We all know the United States’ 45th president, Barack Obama. However, a lot of people are unaware of his lifestyle as a boy. He spent his early childhood moving from country to country with his mother and never fully settled down in one place.
As many people know, Obama was born in Honolulu, Hawaii. He spent six years here before he relocated to Indonesia with his mother who had recently remarried.
According to Ryu Spaeth in the “New Republic,” Obama enjoyed “running around with the children of servants” and practicing Indonesian culture. Although he enjoyed this time, he returned back to Hawaii at the age of 10. His mother believed he would benefit educationally from school in Hawaii. Therefore, he attended Punahou School up until graduation in 1979.
Obama and his education
Obama spent time reflecting on his childhood and discovering what being biracial and a Third Culture Kid (TCK) meant to him.

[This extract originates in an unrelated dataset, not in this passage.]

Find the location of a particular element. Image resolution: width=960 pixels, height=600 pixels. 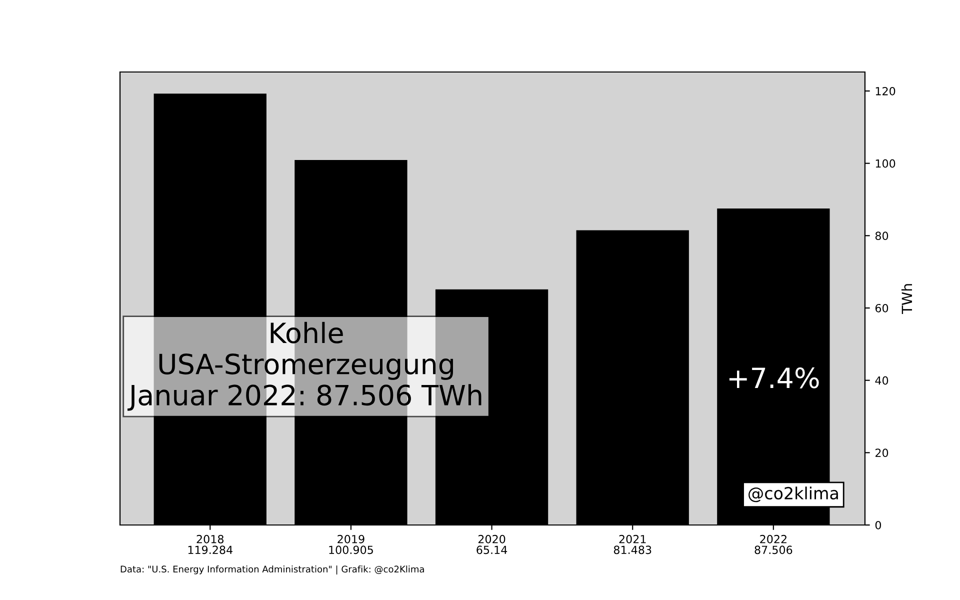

His interests and passion to try and understand himself as a black man in the United States led to his educational choices and future career path.

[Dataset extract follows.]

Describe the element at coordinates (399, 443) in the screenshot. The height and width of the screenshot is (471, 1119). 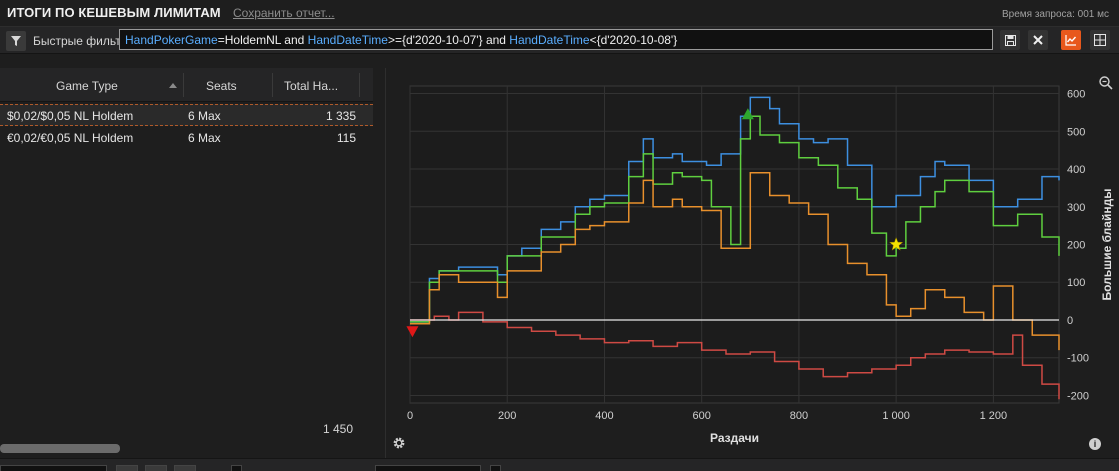
I see `gear-icon` at that location.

After completing undergrad at Occidental College and Columbia University with a degree in political science, Obama went on to work as a community organizer in Chicago’s black South Side. This gave him his “first deep immersion into the African American community he had longed to both understand and belong to,” as David Mendell points out in his book “Obama: Promise to Power.”
After spending some time working this job, Obama enrolled in Harvard Law School where he excelled socially and academically. The recognition he received increased as he progressed through Harvard. Countless doors opened for him, which eventually led to his role as president of the United States.
Into the White House
After furthering his education and working numerous jobs, including winning a U.S. Senate seat, Obama ran for and won the presidential election in 2008. As the Democratic candidate, his diverse background and experiences as a biracial Third Culture Kid (TCK) appealed to people from different backgrounds. His diversity helped pull in voters from underrepresented communities and in turn, he secured more votes.
Obama states he “was raised as an Indonesian child and a Hawaiian child and as a black child and as a white child, and so what [he] benefited from is a multiplicity of cultures that all fed me.”
This diverse way of life significantly impacted the success of his candidacy. In addition, it helped him tackle the measures he took as president.
The White House archives denote that once in the oval office, he “signed an executive order announcing a government-wide initiative to promote diversity and inclusion in the federal workforce.”
From the beginning, Obama has been taking the experiences from his life as a TCK and applying them to benefiting others in a concrete way. We can see this through the efforts and actions he made as president. The aforementioned executive order is just one example of the many acts Obama put forward to try and make society more equal.
Obama and his impact
If not for his time living in Hawaii and Indonesia as a biracial man, Obama may not have been this successful. His ability to use his experiences as a way to benefit others and understand the world more clearly led to the eight successful years he spent in the White House.